**EXERCISE TASK:** Put the items, from the line containing "You are a GUI" through the end of the items, into a JSON list of strings with one string per line. Omit blank lines and leave the pictures out.

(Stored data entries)
☆ ☆ ☆
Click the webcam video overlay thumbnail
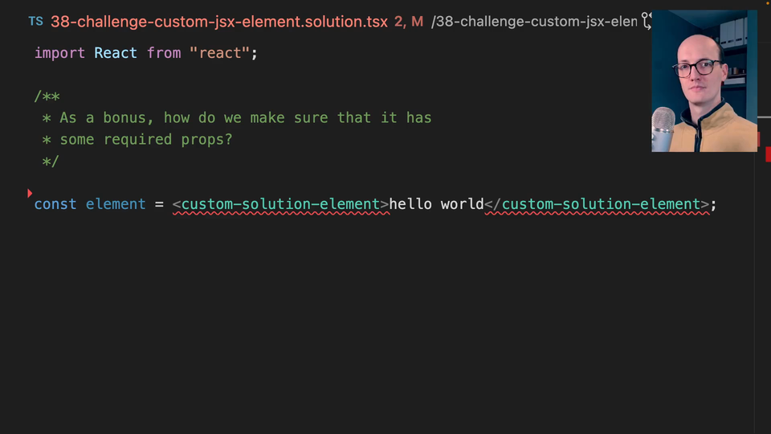The width and height of the screenshot is (771, 434). coord(704,81)
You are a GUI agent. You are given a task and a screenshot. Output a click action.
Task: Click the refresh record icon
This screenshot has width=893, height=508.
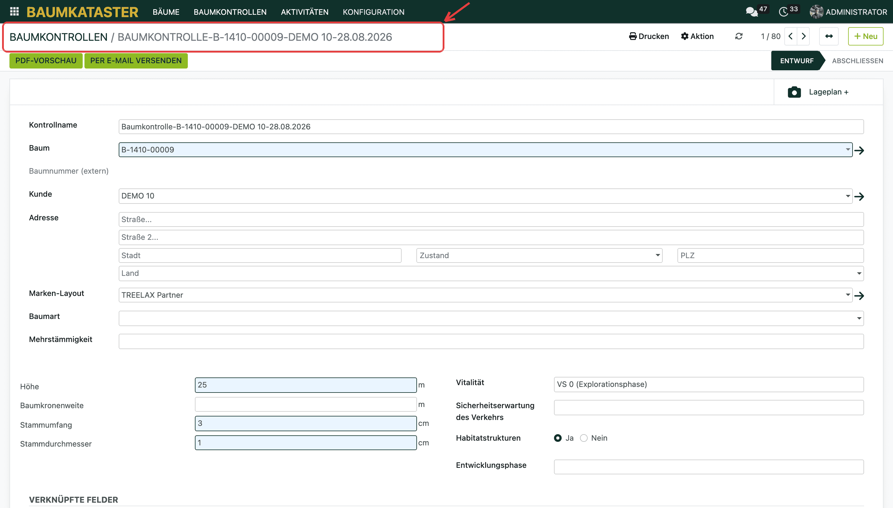pyautogui.click(x=739, y=36)
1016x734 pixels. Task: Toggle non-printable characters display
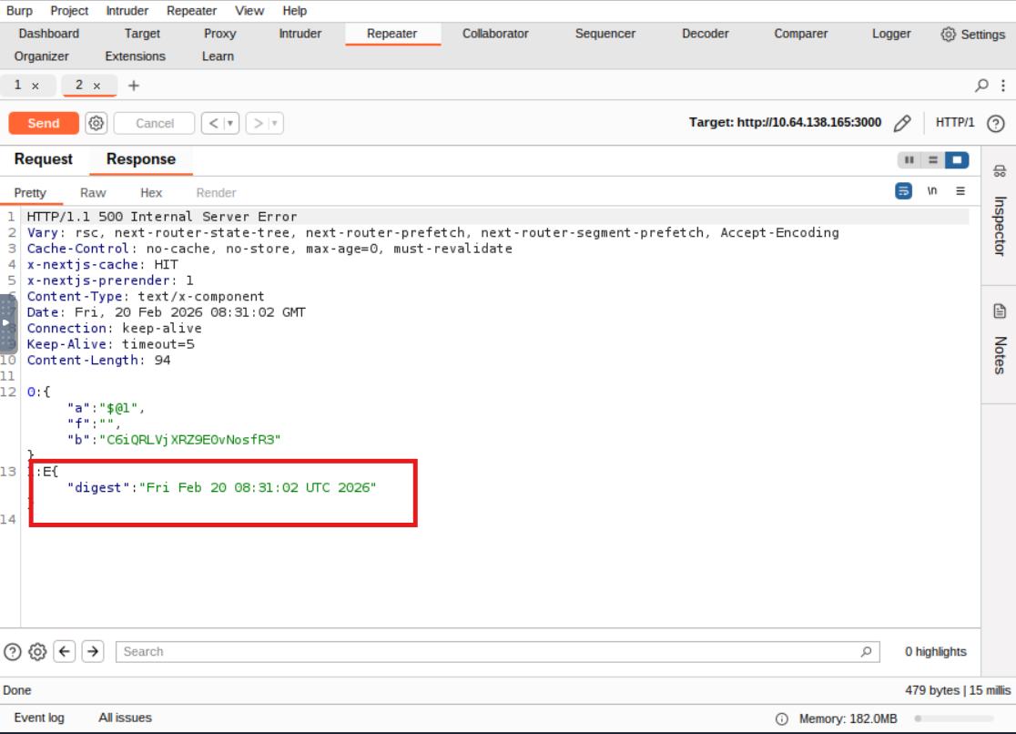tap(932, 191)
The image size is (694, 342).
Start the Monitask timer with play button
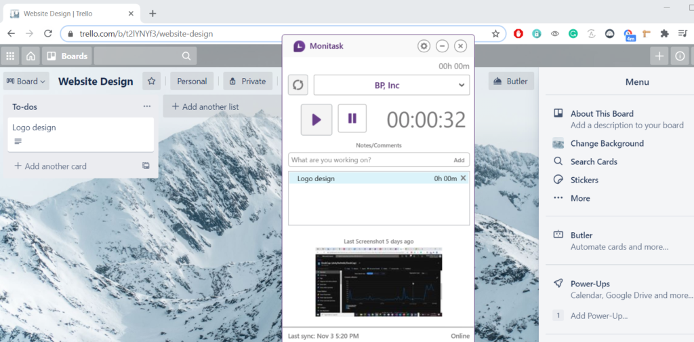pos(316,119)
☆ ☆ ☆
**RESULT OF THE EXERCISE:**
[
  "You are a GUI agent. You are given a task and a screenshot. Output a click action.",
  "Task: Click the refresh record icon",
  "This screenshot has width=893, height=508.",
  "pyautogui.click(x=739, y=36)",
  "1016x734 pixels. Task: Toggle non-printable characters display",
  "tap(932, 191)",
  "The image size is (694, 342).",
  "Start the Monitask timer with play button",
  "pos(316,119)"
]